À cause de cette marge de manœuvre étroite, l’allègement du confinement se fera très progressivement. « On ne va pas passer du noir au blanc, mais du noir au gris foncé », a souligné le Pr Delfraissy. Surtout, cela doit s’accompagner d’une stratégie très précise, qui a porté ses fruits en Corée du Sud, pays fréquemment cité en exemple : tester massivement, mettre en quarantaine les cas positifs, tracer les personnes avec lesquels ils ont été en contact pour les tester à leur tour. Or, cette stratégie est impossible à mettre en œuvre « sans que les moyens nécessaires soient en place », souligne Dominique Costagliola. Ces moyens, ce sont un nombre de tests suffisant et une logistique permettant d’assurer le traçage des malades potentiels, avec des applications numériques, mais pas seulement.

« Singapour devrait être un avertissement pour nous tous »

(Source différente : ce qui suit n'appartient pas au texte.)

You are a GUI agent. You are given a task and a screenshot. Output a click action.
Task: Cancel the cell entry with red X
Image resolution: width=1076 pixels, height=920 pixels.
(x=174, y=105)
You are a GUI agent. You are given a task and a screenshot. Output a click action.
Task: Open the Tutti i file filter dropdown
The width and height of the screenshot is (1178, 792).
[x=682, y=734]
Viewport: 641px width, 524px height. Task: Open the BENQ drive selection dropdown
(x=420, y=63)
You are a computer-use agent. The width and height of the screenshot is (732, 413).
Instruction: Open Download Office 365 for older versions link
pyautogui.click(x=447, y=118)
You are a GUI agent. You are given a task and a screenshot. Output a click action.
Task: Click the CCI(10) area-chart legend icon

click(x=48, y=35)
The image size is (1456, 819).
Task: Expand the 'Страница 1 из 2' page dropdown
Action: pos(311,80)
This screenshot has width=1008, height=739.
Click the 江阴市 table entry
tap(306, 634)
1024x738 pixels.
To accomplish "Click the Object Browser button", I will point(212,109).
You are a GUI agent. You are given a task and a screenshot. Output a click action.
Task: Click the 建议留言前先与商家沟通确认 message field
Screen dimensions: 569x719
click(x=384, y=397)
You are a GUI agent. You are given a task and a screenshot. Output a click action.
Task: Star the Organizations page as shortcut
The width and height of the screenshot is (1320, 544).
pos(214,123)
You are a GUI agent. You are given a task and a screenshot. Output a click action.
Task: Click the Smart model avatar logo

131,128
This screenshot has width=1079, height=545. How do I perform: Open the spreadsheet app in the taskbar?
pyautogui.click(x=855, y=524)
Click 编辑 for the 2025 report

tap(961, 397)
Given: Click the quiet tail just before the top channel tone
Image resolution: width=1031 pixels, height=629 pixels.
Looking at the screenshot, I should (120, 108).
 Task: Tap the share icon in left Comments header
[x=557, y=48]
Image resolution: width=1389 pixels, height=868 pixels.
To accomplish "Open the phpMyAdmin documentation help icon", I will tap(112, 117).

La Corée du Sud avait « une armada, une brigade de 20 000 personnes » pour réaliser ces procédures appelées contact tracing, a rappelé le Pr Delfraissy, en mettant en garde contre le « fantasme » du tout-numérique. En outre, même quand elles fonctionnent, les stratégies plus légères que le confinement ne sont pas une garantie sur le long terme. Après avoir d’abord contrôlé l’épidémie grâce à une politique similaire à celle de la Corée du Sud, Singapour combat aujourd’hui une deuxième vague d’infections. Cela a forcé le gouvernement à se résoudre cette fois à des mesures sévères, parmi lesquelles la fermeture de la majorité des lieux de travail.

« Singapour devrait être un avertissement pour nous tous », a commenté sur Twitter le Pr Vincent Rajkumar, du réseau hospitalier américain Mayo Clinic. Plus qu’une solution univoque, il faudra donc « probablement jouer pendant une longue période à libérer un peu, resserrer, libérer, resserrer », prédit le Pr Delfraissy. C’est ce que dit aussi une étude américaine parue cette semaine dans la revue Science : selon elle, il faudra sans doute alterner entre périodes de confinement et d’ouverture jusqu’en 2022, le temps de découvrir des traitements efficaces ou un vaccin.